▶ Problem requirements: The lines of the records that include "more" should all be copied.
(Exercise materials)
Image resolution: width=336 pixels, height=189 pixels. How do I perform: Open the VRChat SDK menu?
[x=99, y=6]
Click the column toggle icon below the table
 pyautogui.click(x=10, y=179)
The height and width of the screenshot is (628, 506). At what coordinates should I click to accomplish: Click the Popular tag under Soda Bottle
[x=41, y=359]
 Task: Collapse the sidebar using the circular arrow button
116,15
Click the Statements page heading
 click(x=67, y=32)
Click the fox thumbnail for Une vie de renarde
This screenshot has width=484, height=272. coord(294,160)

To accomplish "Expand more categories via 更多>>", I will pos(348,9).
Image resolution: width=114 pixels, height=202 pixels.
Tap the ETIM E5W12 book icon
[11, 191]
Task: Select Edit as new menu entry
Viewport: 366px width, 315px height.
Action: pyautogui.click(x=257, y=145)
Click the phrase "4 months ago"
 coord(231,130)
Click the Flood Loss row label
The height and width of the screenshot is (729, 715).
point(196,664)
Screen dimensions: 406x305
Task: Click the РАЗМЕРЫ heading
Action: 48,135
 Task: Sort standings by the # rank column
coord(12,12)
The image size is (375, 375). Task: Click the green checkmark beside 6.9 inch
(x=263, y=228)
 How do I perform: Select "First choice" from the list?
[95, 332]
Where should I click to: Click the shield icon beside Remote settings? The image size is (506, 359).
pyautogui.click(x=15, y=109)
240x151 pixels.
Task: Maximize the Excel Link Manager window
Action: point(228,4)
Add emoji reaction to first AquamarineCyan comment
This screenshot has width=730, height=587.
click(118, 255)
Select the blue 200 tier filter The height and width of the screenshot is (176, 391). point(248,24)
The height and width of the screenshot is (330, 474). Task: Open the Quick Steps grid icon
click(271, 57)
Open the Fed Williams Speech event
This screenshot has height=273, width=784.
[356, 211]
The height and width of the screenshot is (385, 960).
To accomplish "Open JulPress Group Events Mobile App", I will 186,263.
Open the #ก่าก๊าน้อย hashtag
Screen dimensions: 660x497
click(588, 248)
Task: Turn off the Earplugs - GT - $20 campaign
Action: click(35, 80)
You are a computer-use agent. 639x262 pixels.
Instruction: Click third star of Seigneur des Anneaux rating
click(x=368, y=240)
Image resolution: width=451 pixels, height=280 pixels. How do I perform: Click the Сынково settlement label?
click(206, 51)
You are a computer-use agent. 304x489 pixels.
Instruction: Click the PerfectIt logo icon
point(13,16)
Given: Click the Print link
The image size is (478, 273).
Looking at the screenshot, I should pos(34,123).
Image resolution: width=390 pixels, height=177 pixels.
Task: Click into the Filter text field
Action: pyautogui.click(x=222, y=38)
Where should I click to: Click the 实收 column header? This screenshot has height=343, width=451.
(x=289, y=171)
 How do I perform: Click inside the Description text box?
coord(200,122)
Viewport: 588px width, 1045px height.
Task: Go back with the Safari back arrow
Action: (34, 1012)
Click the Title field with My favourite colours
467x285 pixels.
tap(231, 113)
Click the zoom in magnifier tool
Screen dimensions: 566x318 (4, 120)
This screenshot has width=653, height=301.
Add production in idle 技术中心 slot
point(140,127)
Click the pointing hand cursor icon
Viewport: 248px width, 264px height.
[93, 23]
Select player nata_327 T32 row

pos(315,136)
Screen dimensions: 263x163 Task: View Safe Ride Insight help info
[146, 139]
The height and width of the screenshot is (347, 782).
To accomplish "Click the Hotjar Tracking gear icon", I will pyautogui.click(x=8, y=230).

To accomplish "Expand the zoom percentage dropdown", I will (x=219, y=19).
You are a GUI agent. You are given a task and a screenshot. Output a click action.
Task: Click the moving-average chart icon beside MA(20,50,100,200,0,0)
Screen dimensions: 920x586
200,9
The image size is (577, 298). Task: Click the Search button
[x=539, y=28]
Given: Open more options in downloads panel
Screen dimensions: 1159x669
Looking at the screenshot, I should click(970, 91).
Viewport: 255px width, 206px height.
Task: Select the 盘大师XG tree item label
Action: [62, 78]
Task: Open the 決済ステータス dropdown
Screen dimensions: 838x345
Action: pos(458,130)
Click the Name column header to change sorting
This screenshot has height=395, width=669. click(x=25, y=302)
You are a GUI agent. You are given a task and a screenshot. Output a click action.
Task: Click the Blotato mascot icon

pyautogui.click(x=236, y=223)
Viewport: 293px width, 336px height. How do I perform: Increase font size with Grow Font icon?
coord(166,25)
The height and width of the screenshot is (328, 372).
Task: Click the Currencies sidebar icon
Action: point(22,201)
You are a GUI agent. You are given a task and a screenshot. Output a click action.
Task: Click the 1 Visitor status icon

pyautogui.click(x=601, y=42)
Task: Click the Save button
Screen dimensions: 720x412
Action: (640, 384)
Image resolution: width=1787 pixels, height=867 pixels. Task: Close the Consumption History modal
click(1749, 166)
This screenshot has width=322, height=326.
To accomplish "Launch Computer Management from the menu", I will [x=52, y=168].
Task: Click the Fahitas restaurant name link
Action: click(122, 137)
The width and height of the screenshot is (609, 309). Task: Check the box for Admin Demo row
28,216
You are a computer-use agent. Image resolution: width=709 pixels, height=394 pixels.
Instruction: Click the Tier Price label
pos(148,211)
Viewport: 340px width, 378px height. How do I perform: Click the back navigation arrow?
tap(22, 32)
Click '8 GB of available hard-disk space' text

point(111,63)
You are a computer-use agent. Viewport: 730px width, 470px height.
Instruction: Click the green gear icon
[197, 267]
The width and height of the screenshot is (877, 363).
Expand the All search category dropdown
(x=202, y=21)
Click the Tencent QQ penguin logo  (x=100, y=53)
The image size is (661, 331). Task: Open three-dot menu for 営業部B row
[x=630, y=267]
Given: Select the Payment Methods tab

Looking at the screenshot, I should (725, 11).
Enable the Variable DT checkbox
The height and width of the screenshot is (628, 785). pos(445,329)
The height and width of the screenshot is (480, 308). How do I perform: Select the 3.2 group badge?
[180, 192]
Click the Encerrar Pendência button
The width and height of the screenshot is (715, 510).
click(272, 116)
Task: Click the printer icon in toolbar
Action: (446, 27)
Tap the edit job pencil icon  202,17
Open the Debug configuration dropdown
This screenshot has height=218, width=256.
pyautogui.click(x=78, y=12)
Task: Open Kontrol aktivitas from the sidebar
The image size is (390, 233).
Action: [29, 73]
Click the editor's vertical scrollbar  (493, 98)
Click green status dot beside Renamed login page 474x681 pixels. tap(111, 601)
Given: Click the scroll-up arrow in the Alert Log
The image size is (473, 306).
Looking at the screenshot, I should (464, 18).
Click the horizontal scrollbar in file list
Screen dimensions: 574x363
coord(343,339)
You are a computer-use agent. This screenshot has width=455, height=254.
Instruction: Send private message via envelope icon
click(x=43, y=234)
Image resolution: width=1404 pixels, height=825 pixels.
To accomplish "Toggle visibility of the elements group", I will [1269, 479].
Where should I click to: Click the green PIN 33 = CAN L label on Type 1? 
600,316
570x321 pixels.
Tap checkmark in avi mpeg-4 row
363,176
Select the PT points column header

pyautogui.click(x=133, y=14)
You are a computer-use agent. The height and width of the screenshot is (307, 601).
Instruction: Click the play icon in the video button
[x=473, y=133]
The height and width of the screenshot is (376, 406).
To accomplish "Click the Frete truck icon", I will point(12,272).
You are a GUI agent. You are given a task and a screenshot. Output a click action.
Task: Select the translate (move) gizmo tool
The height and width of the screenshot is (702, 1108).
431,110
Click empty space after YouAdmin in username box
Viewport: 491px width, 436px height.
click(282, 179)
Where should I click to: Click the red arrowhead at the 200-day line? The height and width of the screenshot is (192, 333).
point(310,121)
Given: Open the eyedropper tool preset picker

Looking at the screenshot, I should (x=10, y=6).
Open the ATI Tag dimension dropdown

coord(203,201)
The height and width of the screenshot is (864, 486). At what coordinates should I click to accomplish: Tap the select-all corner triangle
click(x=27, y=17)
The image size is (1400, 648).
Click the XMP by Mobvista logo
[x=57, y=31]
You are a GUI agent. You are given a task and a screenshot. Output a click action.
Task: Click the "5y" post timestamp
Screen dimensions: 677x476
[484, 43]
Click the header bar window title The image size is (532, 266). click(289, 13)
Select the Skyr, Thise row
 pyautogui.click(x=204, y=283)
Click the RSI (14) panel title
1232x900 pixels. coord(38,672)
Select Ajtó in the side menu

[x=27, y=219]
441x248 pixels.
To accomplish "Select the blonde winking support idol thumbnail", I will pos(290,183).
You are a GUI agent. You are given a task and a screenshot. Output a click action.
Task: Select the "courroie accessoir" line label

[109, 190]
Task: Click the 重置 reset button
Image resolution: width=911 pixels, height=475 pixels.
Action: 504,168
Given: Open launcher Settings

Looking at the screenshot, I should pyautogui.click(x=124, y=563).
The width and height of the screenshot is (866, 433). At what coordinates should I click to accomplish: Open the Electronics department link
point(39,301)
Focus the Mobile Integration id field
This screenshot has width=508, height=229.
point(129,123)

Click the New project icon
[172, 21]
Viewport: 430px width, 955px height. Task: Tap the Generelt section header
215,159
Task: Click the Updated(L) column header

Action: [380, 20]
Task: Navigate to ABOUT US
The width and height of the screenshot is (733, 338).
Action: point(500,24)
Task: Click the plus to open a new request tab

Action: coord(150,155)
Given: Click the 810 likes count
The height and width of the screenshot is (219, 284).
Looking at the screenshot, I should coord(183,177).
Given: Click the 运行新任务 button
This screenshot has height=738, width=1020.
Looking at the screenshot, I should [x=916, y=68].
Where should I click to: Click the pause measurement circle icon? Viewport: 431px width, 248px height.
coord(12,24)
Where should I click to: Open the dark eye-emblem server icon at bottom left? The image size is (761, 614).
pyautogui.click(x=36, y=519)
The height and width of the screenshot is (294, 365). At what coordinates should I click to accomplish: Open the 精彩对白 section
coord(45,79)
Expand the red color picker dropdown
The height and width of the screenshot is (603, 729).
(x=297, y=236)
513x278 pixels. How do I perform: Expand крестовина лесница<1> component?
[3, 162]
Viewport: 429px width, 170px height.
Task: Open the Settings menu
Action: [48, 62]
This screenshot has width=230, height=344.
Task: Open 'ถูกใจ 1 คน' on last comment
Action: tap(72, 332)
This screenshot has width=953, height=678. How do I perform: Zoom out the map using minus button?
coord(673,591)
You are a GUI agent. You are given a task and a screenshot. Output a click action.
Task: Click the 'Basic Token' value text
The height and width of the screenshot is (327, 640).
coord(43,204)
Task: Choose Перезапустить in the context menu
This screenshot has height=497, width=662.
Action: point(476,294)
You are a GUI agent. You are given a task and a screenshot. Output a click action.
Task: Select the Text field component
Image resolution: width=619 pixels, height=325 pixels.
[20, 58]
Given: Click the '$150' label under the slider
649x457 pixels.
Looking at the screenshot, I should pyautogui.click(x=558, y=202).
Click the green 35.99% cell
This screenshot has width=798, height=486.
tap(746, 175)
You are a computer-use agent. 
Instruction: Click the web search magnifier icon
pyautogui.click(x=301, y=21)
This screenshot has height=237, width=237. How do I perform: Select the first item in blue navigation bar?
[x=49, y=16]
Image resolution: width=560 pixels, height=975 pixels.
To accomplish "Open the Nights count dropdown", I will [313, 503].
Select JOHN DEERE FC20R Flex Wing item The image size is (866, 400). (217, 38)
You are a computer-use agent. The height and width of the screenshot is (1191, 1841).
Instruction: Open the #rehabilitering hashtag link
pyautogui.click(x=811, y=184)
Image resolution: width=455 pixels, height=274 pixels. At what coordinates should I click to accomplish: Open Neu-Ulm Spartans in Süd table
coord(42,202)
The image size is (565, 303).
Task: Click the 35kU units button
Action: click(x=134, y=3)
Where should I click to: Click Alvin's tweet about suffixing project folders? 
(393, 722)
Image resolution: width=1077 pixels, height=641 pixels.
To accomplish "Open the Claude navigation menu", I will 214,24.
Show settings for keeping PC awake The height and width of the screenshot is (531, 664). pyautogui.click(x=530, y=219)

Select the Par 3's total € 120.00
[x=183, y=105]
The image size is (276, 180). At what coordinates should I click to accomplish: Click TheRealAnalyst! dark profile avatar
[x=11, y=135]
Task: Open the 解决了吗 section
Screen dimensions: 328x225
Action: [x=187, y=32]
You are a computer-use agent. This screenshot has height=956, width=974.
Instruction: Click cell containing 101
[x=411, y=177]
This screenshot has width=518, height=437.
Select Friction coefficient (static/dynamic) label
(End Exercise materials)
▶ Output:
To accomplish "Expand more categories via 更多>>", I will pos(348,9).
Given: Open more options in downloads panel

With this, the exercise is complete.